12. The method of claim 1, wherein the selecting method of step 5 is: the first step is bidirectional selection: finding the center of the area with the center closest to each reference point in the optimal classification morphological parameters, and if the reference points closest to the center of the area are also the reference points, respectively taking the area as the area affiliated to the reference points, wherein the area is called as a main area; the second step is unidirectional selection: for each reference point for which no primary area is found, if the area having the center closest to the reference point is not determined as a primary area, the area is taken as a primary area belonging to the reference point, each primary area belonging to a different classification, respectively.

13. The method of claim 11, wherein the primary zone selection method is: if the number of the areas after the step 3 is finished is larger than the number parameter of the optimal classification morphological parameters in the step 4, increasing the judgment of a scattered area before selecting a main area, wherein the scattered area is defined as: and under the given confidence, the data density of all grids in the region is lower than that of the region with the scatter threshold, and the confidence is a real number which is greater than or equal to 0 and less than 1.

14. The method of claim 13, wherein said confidence level is 0.95; the scatter threshold is the largest positive integer meeting the following conditions: the probability that the data density generated by the determined number of scattered points in any grid according to the given probability distribution model is not higher than the positive integer is not less than the confidence coefficient, wherein the number of the scattered points is determined according to the given probability distribution model and the grid number proportion of the grid spectrum with the data density being higher than 0.

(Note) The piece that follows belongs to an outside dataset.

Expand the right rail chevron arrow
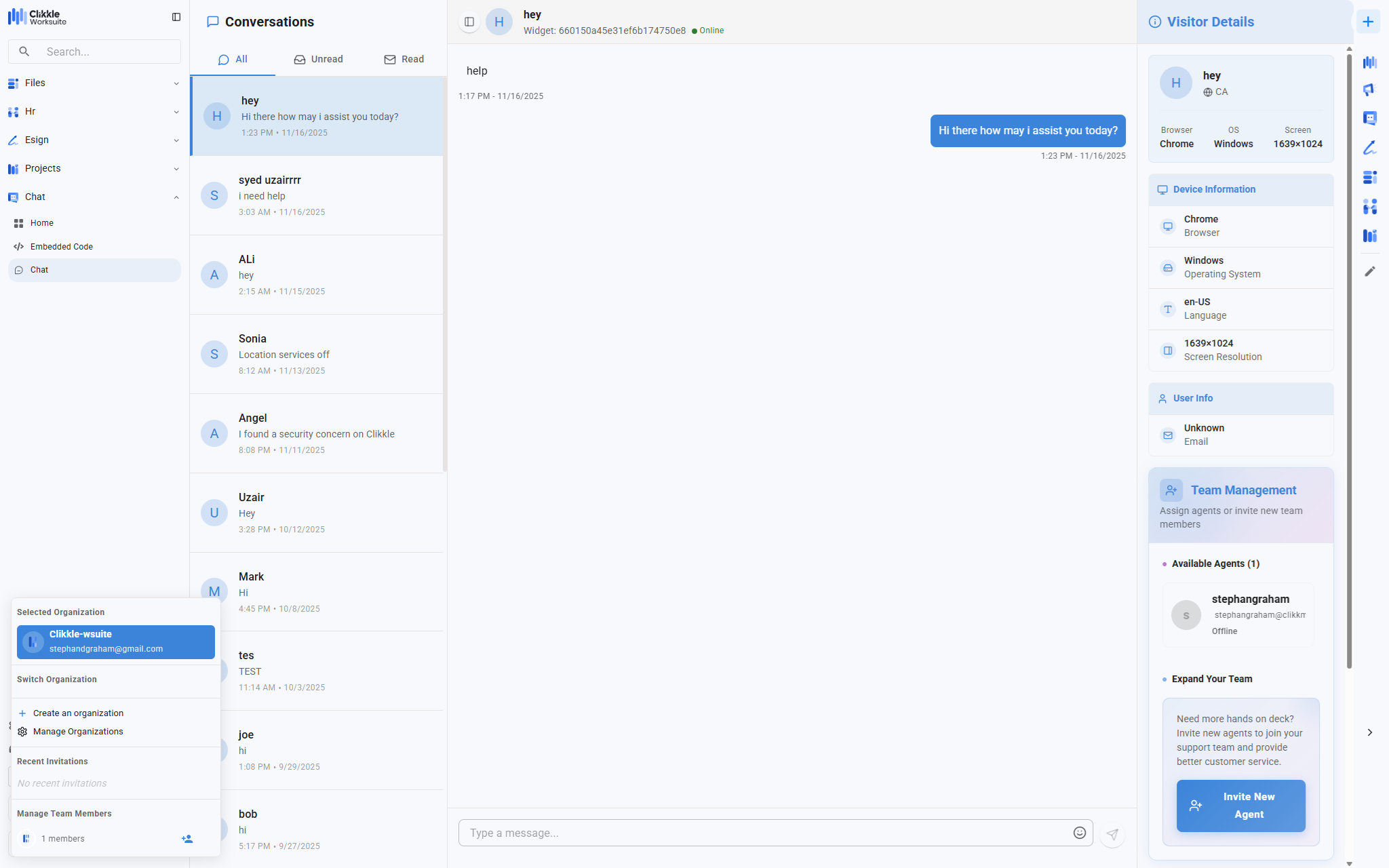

15. The method of claim 14, wherein the probability distribution model is a uniform distribution.

16. The method of claim 13, wherein the scattered region is judged, and different main region selection methods are performed according to the judgment result of the scattered region: and if the number of the regions which are not judged as scattered regions is larger than the number parameter of the optimal classification form parameter, selecting the main region from the regions which are not judged as scattered regions, and otherwise, selecting the main region from all the regions.

17. The method of claim 16, wherein the primary zone selection method is: and if the main area belonging to each reference point in the optimal classification form cannot be selected from all the areas which are not judged as scattered areas, re-selecting the main area from all the areas.

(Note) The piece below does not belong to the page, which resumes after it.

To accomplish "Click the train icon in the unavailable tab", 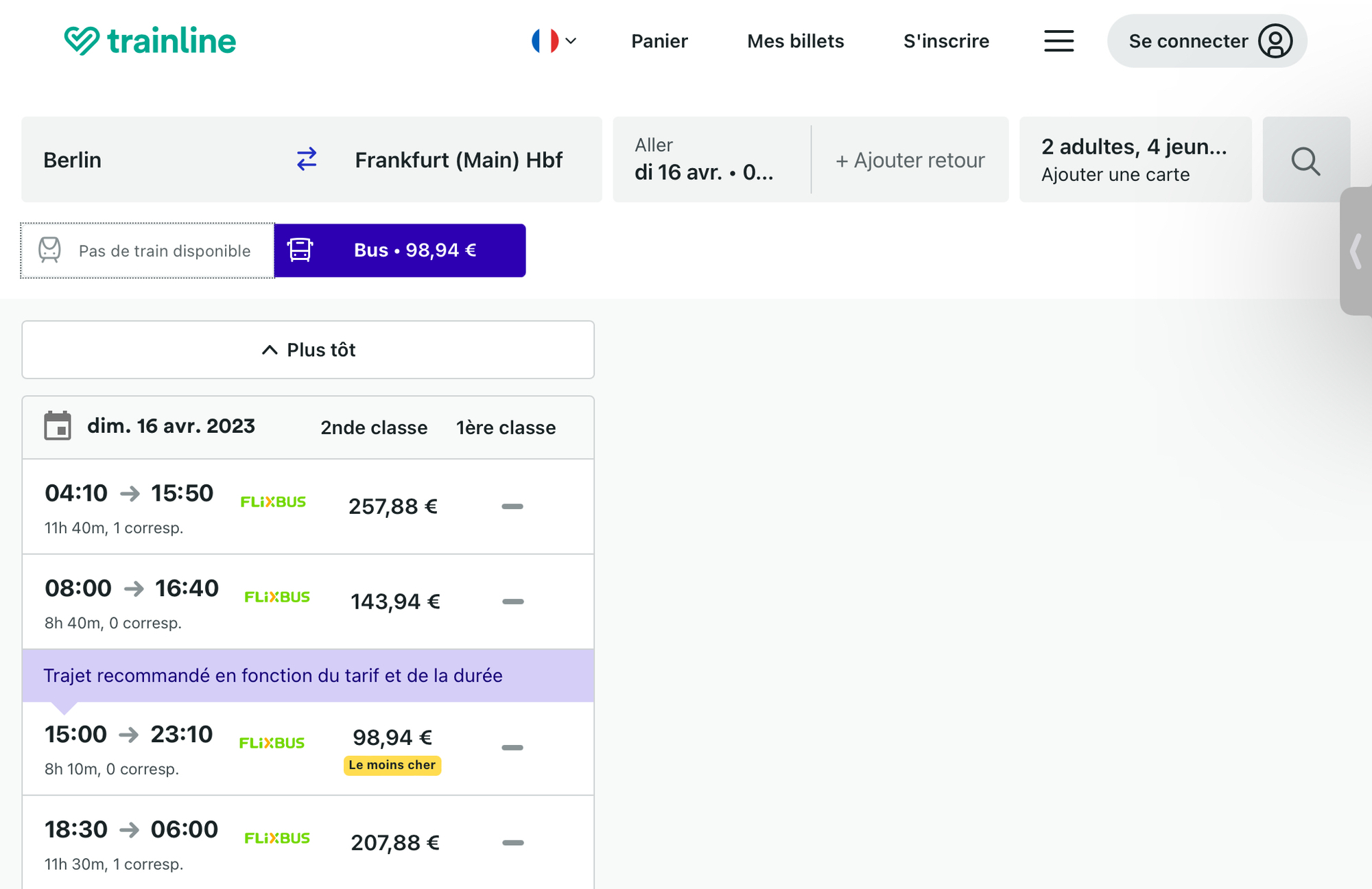I will click(49, 250).
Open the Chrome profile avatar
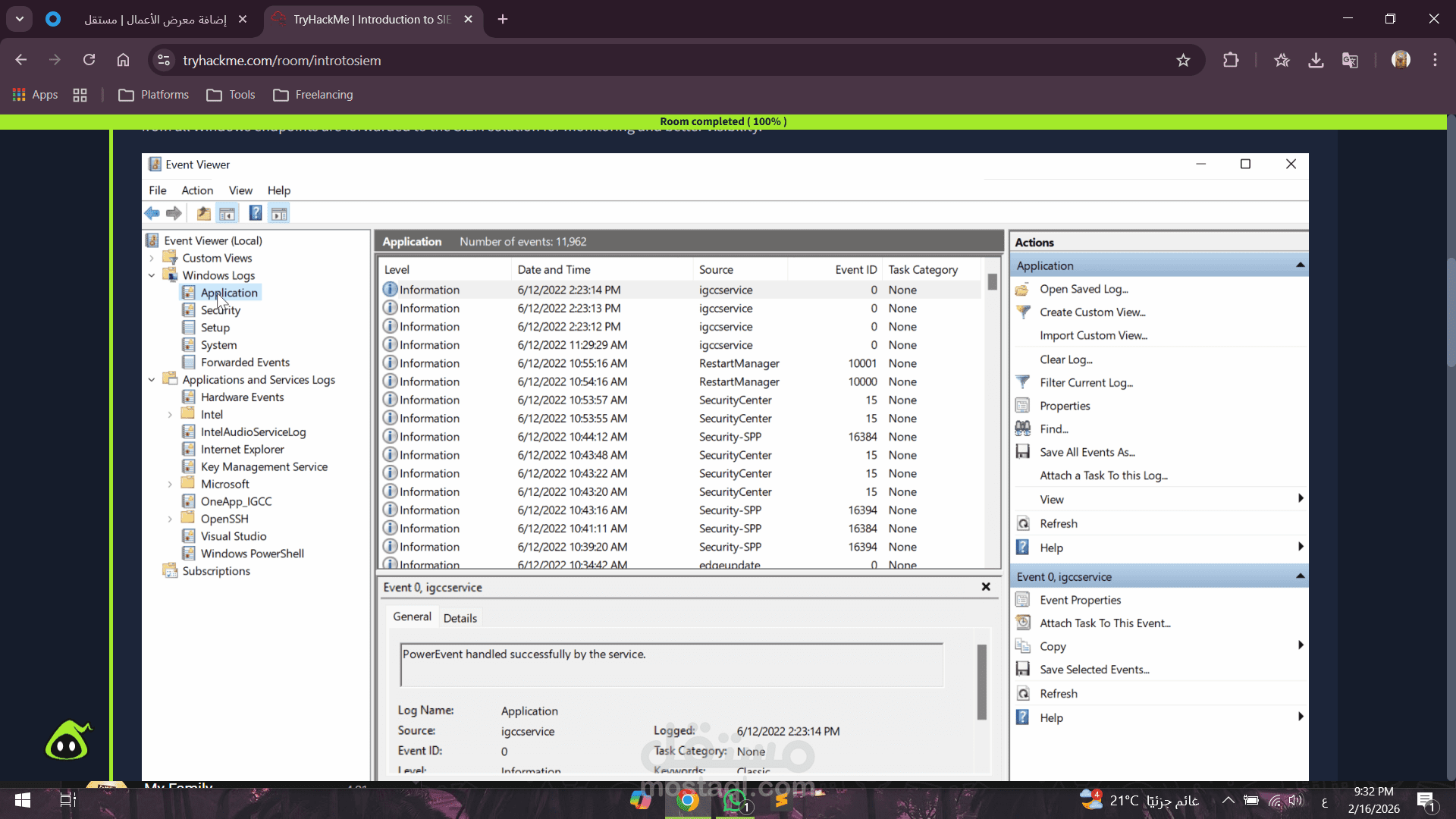1456x819 pixels. 1401,60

18. The method of claim 12, wherein the merging method of step 5 is: if the area which is not selected as the main area exists, calculating the center distance of the adjacent areas pairwise, constructing a distance function, wherein the distance function is a function which is monotonically increased or decreased along with the center distance, then searching each pair of adjacent areas containing at least one area which is not selected as the main area, merging the pair of areas with the minimum or maximum center distance, if the pair of adjacent areas comprises the main area, the merged area is the main area, otherwise, the merged area is not the main area, and finally repeating the merging process until all the areas are the main areas.

19. The method of claim 18, wherein the distance function is equal to the center distance.

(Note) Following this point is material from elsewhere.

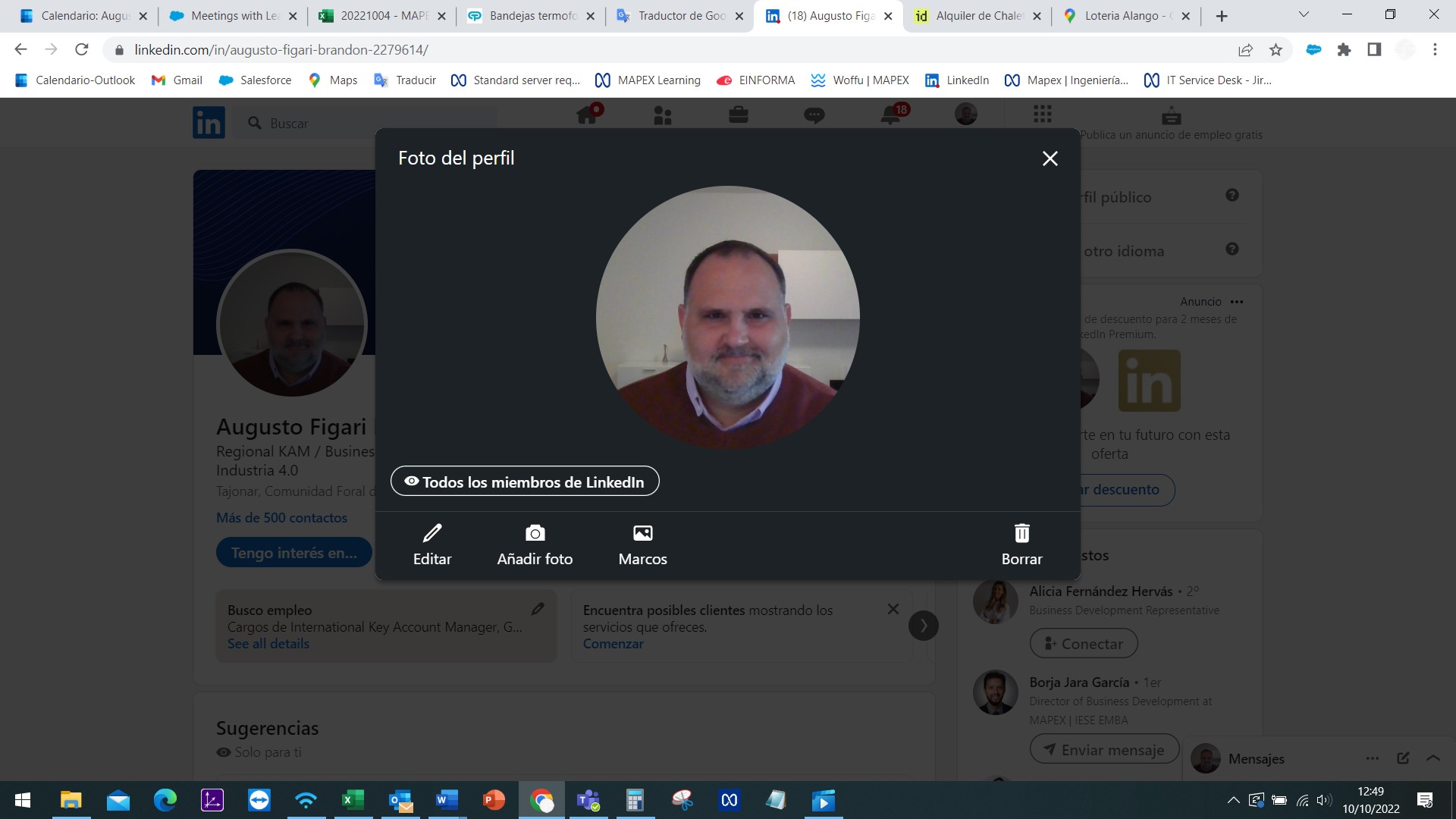This screenshot has width=1456, height=819.
Task: Click Conectar button for Alicia Fernández
Action: coord(1083,644)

20. The method of claim 18, wherein the combining of step 5 is performed by: placing microdroplet data into a classification representing a region if a microdroplet data member is located in an internal grid of the region; if a member of the microdroplet data is located in the boundary grid, calculating the probability that the member of the microdroplet data belongs to each relevant adjacent area according to the probability distribution of the microdroplet data in the adjacent area relevant to the boundary grid, and placing the member of the microdroplet data in the classification represented by the area with the maximum probability.

21. The method of claim 20, wherein the probability distribution of microdroplet data within the region is a normal distribution.